Да ты пойми, глупая, пойми – как я тебя возьму к себе? Ведь он муж твой… (Встает с лавки.) Поедемте: что болтать-то пустяки, чего быть не может!.. Как ты от мужа бежишь, глупая! Ты думаешь, – мне тебя не жаль? Ну, вот все вместе и поплачем о твоем горе – вот и вся наша помощь! Что я могу сделать? Поплакать с тобой – я поплачу. Ведь я отец твой, дитятко мое, милое мое! (Плачет и целует ее.) Ты одно пойми, дочка моя милая: бог соединил, человек не разлучает. Отцы наши так жили, не жаловались, не роптали. Ужели мы умнее их? Поедем к мужу.

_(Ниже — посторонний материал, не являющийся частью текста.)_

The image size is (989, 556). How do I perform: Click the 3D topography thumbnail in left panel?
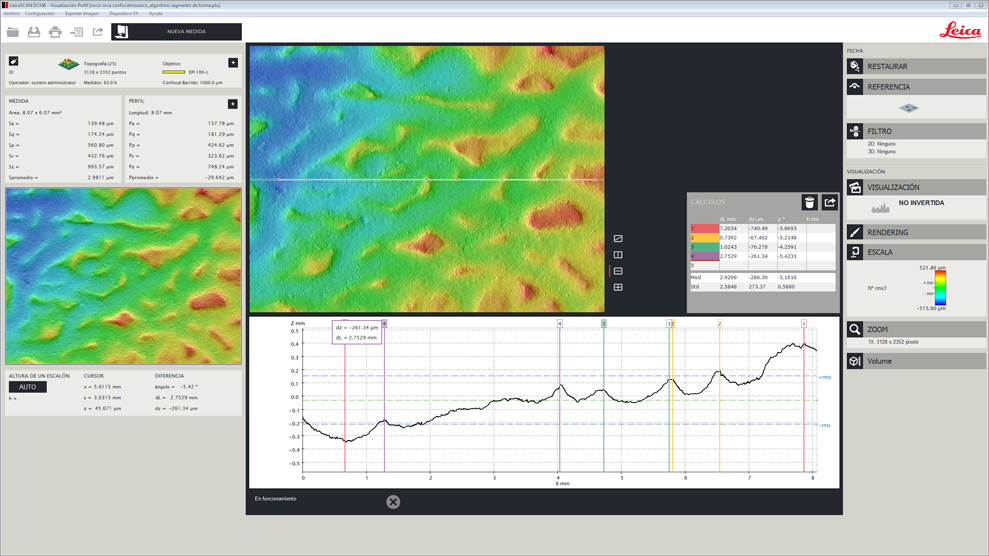[x=68, y=65]
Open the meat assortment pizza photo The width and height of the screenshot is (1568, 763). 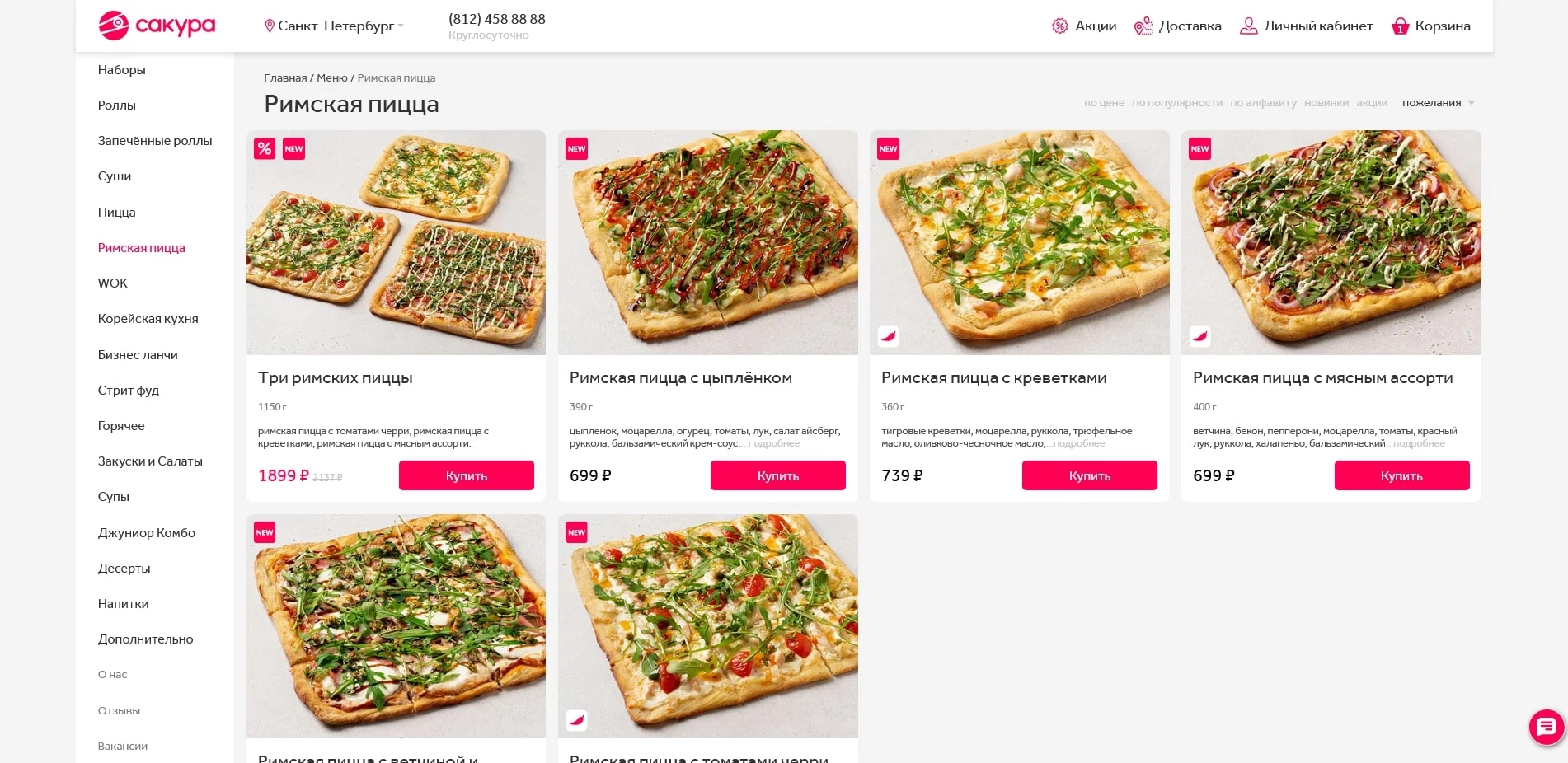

Эти бесчеловечные слова внушены просто тем, что старик совершенно не в состоянии понять: как же это так – от мужа уйти! В его голове никак не помещается такая мысль. Это для него такая нелепость, против которой он даже не знает, как и возражать, – все равно, как бы нам сказали, что человек должен ходить на руках, а есть ногами: что бы мы стали возражать?.. Он только и может, что повторять беспрестанно: "Да как же это так?.. Да ты пойми, что это такое… Как же от мужа идти! Как же это!.."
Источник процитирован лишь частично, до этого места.